▸ Things to do:
• 1. Copy from the CPISM page word for word, beginning at the words "The sites for" and stopping after "a common understanding.".
• 2. Which backgrounds of CPISM holders does the CPISM page name?
• 3. According to the CPISM page, which organization governs the CPISM certification?

▸ Page text:
Certified Payment-Card Industry Security Manager (CPISM) is an independent payments industry certification governed by the Society of Payment Security Professionals (commonly known as the SPSP).  The CPISM is the de facto certification for payment security professionals.  This certification is held by members from diverse backgrounds including Level 1 - 4 Merchants, Acquirers, Issuers, QSAs, Processors, Gateways, Service Providers, and Consultants.  All CPISM holders are members of the SPSP.

'Society of Payment Security Professionals' Website Defunct.  
The sites for www.paymentsecuritypros.com as well as the associated www.pcianswers.com are defunct.

Certification Knowledge Domains 
The CPISM curriculum covers subject matter in a variety of Information Security and Payments Industry topics. The CPISM examination is based on what a collection of topics relevant to payment industry security professionals.  The CPISM Knowledge Domains establishes a common framework of payment industry terms and definitions that allow security professionals to discuss and debate matters pertaining to the profession with a common understanding.

▸ Dataset records:

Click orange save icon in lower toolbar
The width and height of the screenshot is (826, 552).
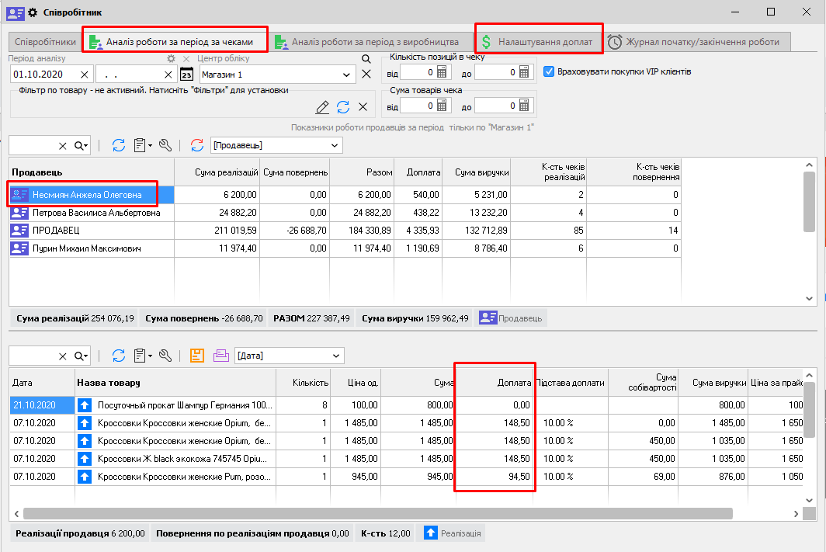coord(197,356)
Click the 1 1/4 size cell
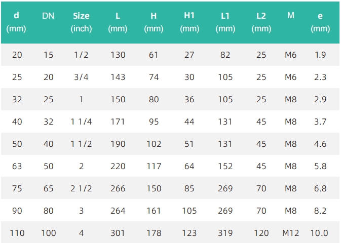This screenshot has height=243, width=341. coord(81,122)
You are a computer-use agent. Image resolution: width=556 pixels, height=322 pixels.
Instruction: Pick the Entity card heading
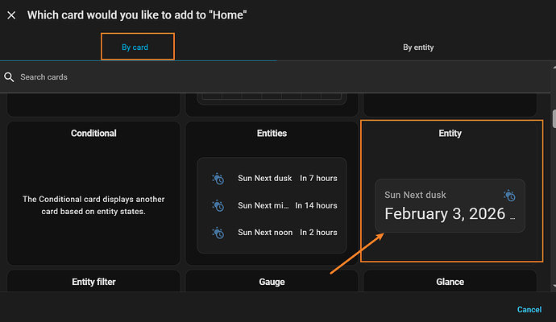point(450,134)
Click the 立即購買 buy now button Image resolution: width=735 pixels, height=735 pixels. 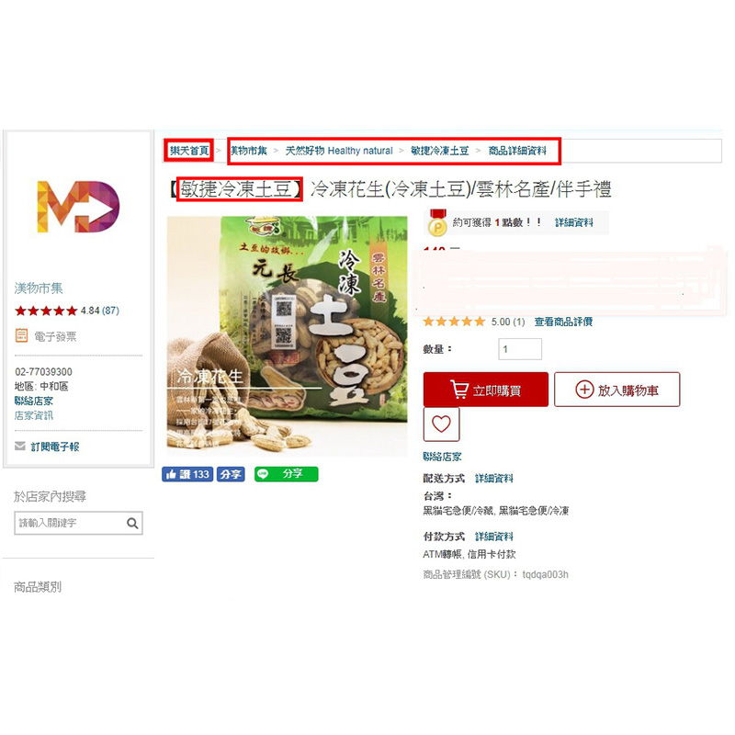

▸ Final results:
• 1.
The sites for www.paymentsecuritypros.com as well as the associated www.pcianswers.com are defunct.

Certification Knowledge Domains 
The CPISM curriculum covers subject matter in a variety of Information Security and Payments Industry topics. The CPISM examination is based on what a collection of topics relevant to payment industry security professionals.  The CPISM Knowledge Domains establishes a common framework of payment industry terms and definitions that allow security professionals to discuss and debate matters pertaining to the profession with a common understanding.

• 2. Level 1 - 4 Merchants, Acquirers, Issuers, QSAs, Processors, Gateways, Service Providers, and Consultants

• 3. The Society of Payment Security Professionals (SPSP)